Wat doe jij als iemand er met je creatie vandoor gaat?
Over het intellectueel eigendomsrecht is veel te doen. In ons vakgebied, waar collega’s werken aan creatieve concepten in woord en beeld, is het beschermen van deze hersenspinsels een belangrijke zaak. Het eigendomsrecht op onze eigen gedachten en daaruit voortvloeiende creaties staat in de belangstelling, omdat veel mensen in onze kennis- en dienstverleningseconomie hun brood verdienen met hun taalkundig talent of kunstzinnige creaties.
Als bedenker en maker behoud je het intellectueel eigendomsrecht
Als bedenker en maker leven we van de concepten voor onze klanten. Daarmee onderscheiden zij zich op hun beurt weer. Als iemand er vandoor gaat met ons intellectueel eigendom, lopen we inkomsten mis, zo simpel is het.
Creatieve campagnes, teksten, illustraties, fotografie, vormgeving: we worden ervoor betaald en geven ons werk weg voor gebruik. Zolang de relatie met de klant goed is, is er niets aan de hand. Maar wat veel collega’s niet weten, is dat zij als bedenker en maker het intellectueel eigendomsrecht blijven behouden. In feite verleen je de klant dus alleen het gebruiksrecht, maar hij wordt geen eigenaar.
Wat heb je vastgelegd in het contract?
Veel klanten denken, bijvoorbeeld als je foto’s of een video voor ze maakt, dat ze daarvan de rechten verwerven als ze jou voor de productie hebben betaald. Soms eisen ze zelfs het bronmateriaal en lopen daarmee doodleuk naar jouw concurrent die er voordelig folders, clips of spots van maakt. Als er niet contractueel is vastgelegd dat alles wat jij bedenkt en maakt van de klant wordt, behoud jij het auteursrecht. Wie daarop inbreuk maakt, is strafbaar. Dat geldt ook voor schetsen, voorstellen of concepten die je voor een klant ontwikkelt. Het gebeurt geregeld dat jij de opdracht niet krijgt, maar dat iemand met jouw ideeën naar een goedkoper bureau of zelfstandige creatieve stapt die de opdracht voor uitwerking en productie krijgt.
Naar hartenlust knippen & plakken
Het is schering en inslag dat in ons vak ideeën worden gekopieerd, presentaties geplagieerd of concepten in een gewijzigde vorm worden geëxploiteerd. Dat komt vooral door internet, de onuitputtelijke bron waaruit iedereen voor eigen gebruik kan tappen. Ook al plaatst de maker die zelf op internet als promotie voor zijn vondsten, het is een kwelling als iemand er met jouw creatie vandoor gaat. Ten onrechte denken veel mensen dat wat op internet is geopenbaard voor iedereen toegankelijk is en dat je – alsof het om publiek domein gaat – naar hartenlust kunt knippen en plakken.

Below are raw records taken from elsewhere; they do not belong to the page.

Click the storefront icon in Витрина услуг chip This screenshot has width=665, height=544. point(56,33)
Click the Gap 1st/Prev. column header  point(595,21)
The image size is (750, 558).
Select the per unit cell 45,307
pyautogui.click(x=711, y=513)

Nieuwe, open vormen van auteursrechten
Inmiddels is er een stroming in de artistieke hoek van ons vakgebied die zoekt naar nieuwe, open vormen van auteursrechten en uitwisseling van creaties. Waarschijnlijk is die vrije toepassing opgekomen doordat er, op niet professioneel terrein, heel wat ‘gedeeld’ wordt via social media. De platforms waarop we teksten, beelden en muziek delen, hebben dat juridisch knap verankerd in hun gebruiksvoorwaarden.

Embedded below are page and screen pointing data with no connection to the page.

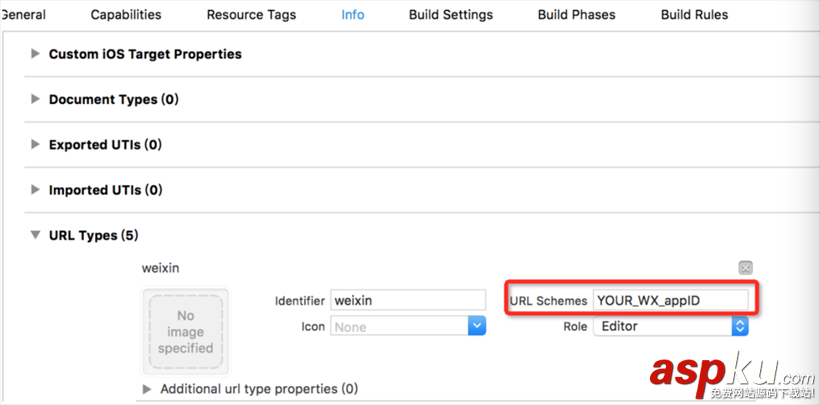Expand the Document Types section
The image size is (820, 405).
tap(36, 99)
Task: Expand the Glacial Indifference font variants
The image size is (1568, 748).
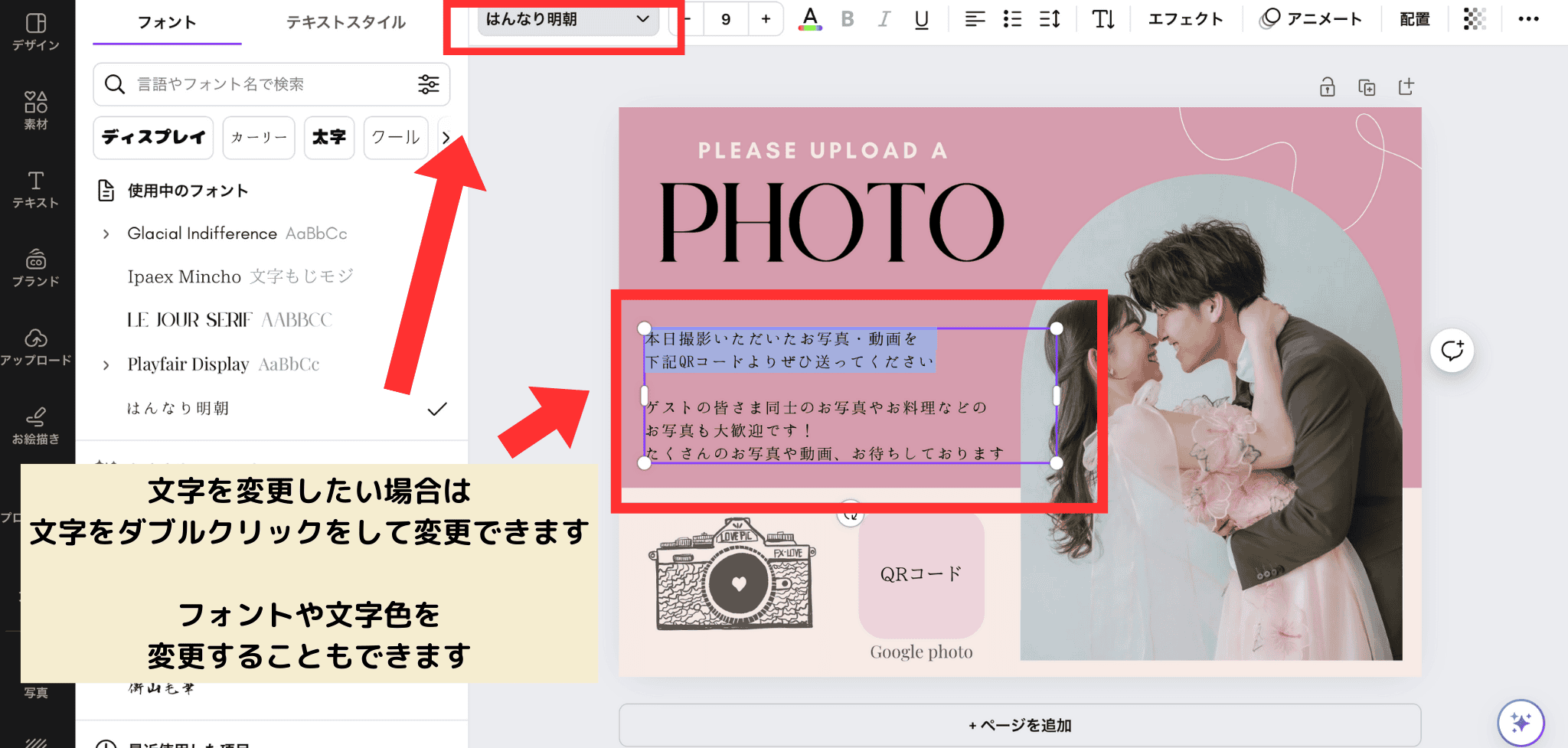Action: pyautogui.click(x=106, y=234)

Toch is een stevig pleidooi voor het behoud en bescherming van onze auteursrechten gerechtvaardigd, want het stelt ons werk en onze inkomsten veilig. Veel creatieven weten er geen raad mee of laten het over hun kant gaan als ze merken dat hun werk is gepikt, misbruikt of misvormd. Grote bedrijven hebben vaak eigen juridische afdelingen, die hun creaties en merken beschermen. Kleine communicatiebureaus of zelfstandige creatieven beschikken daarover niet.
Er werk van maken
Vaak kennen we de weg niet en zien we er tegenop er werk van te maken. Of we vrezen jarenlang juridisch getouwtrek en hoge advocatenrekeningen. Maar in de praktijk kun je een inbreukzaak snel en doeltreffend regelen, vaak zelfs zonder tussenkomst van een rechter. Komt een zaak wel voor, omdat de inbreukmaker weigert mee te werken, dan kunnen ook de kosten van de juridische ondersteuning worden verhaald.
Heb jij wel eens te maken gehad met inbreuk op je auteursrechten, of sta je juist aan de kant van de opdrachtgever? Hoe ging je daarmee om en welk effect had die actie?
Foto’s met dank aan Fotolia.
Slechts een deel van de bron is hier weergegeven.